Copy the following items exactly as they appear, line for line.

| Material provided |
________________________

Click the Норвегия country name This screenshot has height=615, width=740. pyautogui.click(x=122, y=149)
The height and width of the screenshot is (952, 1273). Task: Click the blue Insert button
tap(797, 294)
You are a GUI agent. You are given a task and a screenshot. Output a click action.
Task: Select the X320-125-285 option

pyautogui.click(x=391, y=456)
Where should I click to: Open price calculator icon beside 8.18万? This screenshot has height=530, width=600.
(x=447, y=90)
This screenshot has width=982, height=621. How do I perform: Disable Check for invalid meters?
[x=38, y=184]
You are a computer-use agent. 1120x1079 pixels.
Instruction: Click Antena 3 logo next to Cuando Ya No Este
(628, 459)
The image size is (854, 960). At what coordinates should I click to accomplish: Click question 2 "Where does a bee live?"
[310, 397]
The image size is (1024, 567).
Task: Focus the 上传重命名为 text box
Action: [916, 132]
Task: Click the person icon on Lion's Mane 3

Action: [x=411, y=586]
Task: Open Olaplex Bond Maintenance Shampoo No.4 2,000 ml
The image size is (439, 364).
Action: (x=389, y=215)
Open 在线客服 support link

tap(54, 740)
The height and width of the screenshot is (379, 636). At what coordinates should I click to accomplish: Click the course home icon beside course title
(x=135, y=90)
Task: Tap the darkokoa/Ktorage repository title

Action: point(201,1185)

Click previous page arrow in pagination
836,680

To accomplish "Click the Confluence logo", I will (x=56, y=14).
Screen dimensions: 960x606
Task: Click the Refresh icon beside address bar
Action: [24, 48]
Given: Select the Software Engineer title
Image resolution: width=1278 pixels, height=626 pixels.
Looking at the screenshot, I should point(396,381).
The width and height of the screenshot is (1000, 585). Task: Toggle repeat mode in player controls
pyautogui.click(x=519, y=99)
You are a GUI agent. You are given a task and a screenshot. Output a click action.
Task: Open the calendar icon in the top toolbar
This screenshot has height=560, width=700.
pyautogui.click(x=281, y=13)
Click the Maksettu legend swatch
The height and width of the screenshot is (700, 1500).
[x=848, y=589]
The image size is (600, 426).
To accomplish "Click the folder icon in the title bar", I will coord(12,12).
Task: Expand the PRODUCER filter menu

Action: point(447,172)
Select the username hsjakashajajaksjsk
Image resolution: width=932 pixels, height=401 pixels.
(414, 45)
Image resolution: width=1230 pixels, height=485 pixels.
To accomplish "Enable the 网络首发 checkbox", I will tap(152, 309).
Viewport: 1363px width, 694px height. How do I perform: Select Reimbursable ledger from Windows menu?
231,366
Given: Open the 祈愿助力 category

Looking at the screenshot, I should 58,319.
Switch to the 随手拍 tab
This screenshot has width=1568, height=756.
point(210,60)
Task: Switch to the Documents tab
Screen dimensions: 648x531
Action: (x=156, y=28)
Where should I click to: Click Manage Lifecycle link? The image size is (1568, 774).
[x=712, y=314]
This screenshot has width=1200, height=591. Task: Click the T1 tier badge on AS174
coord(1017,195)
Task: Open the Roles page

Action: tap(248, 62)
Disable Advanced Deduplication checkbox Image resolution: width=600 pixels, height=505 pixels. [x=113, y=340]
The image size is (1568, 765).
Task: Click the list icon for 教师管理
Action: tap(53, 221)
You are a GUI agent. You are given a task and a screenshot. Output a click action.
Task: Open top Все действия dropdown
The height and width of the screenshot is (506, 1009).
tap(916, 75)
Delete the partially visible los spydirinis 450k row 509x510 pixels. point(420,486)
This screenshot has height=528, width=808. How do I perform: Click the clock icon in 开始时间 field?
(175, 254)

________________________

| Exercise solution |
Click the Норвегия country name This screenshot has height=615, width=740. pyautogui.click(x=122, y=149)
The height and width of the screenshot is (952, 1273). Task: Click the blue Insert button
tap(797, 294)
You are a GUI agent. You are given a task and a screenshot. Output a click action.
Task: Select the X320-125-285 option

pyautogui.click(x=391, y=456)
Where should I click to: Open price calculator icon beside 8.18万? This screenshot has height=530, width=600.
(x=447, y=90)
This screenshot has width=982, height=621. How do I perform: Disable Check for invalid meters?
[x=38, y=184]
You are a computer-use agent. 1120x1079 pixels.
Instruction: Click Antena 3 logo next to Cuando Ya No Este
(628, 459)
The image size is (854, 960). At what coordinates should I click to accomplish: Click question 2 "Where does a bee live?"
[310, 397]
The image size is (1024, 567).
Task: Focus the 上传重命名为 text box
Action: [916, 132]
Task: Click the person icon on Lion's Mane 3

Action: [x=411, y=586]
Task: Open Olaplex Bond Maintenance Shampoo No.4 2,000 ml
The image size is (439, 364).
Action: (x=389, y=215)
Open 在线客服 support link

tap(54, 740)
The height and width of the screenshot is (379, 636). At what coordinates should I click to accomplish: Click the course home icon beside course title
(x=135, y=90)
Task: Tap the darkokoa/Ktorage repository title

Action: point(201,1185)

Click previous page arrow in pagination
836,680

To accomplish "Click the Confluence logo", I will (x=56, y=14).
Screen dimensions: 960x606
Task: Click the Refresh icon beside address bar
Action: [24, 48]
Given: Select the Software Engineer title
Image resolution: width=1278 pixels, height=626 pixels.
Looking at the screenshot, I should point(396,381).
The width and height of the screenshot is (1000, 585). Task: Toggle repeat mode in player controls
pyautogui.click(x=519, y=99)
You are a GUI agent. You are given a task and a screenshot. Output a click action.
Task: Open the calendar icon in the top toolbar
This screenshot has height=560, width=700.
pyautogui.click(x=281, y=13)
Click the Maksettu legend swatch
The height and width of the screenshot is (700, 1500).
[x=848, y=589]
The image size is (600, 426).
To accomplish "Click the folder icon in the title bar", I will coord(12,12).
Task: Expand the PRODUCER filter menu

Action: point(447,172)
Select the username hsjakashajajaksjsk
Image resolution: width=932 pixels, height=401 pixels.
(414, 45)
Image resolution: width=1230 pixels, height=485 pixels.
To accomplish "Enable the 网络首发 checkbox", I will tap(152, 309).
Viewport: 1363px width, 694px height. How do I perform: Select Reimbursable ledger from Windows menu?
231,366
Given: Open the 祈愿助力 category

Looking at the screenshot, I should 58,319.
Switch to the 随手拍 tab
This screenshot has width=1568, height=756.
point(210,60)
Task: Switch to the Documents tab
Screen dimensions: 648x531
Action: (x=156, y=28)
Where should I click to: Click Manage Lifecycle link? The image size is (1568, 774).
[x=712, y=314]
This screenshot has width=1200, height=591. Task: Click the T1 tier badge on AS174
coord(1017,195)
Task: Open the Roles page

Action: tap(248, 62)
Disable Advanced Deduplication checkbox Image resolution: width=600 pixels, height=505 pixels. [x=113, y=340]
The image size is (1568, 765).
Task: Click the list icon for 教师管理
Action: tap(53, 221)
You are a GUI agent. You are given a task and a screenshot. Output a click action.
Task: Open top Все действия dropdown
The height and width of the screenshot is (506, 1009).
tap(916, 75)
Delete the partially visible los spydirinis 450k row 509x510 pixels. point(420,486)
This screenshot has height=528, width=808. How do I perform: Click the clock icon in 开始时间 field?
(175, 254)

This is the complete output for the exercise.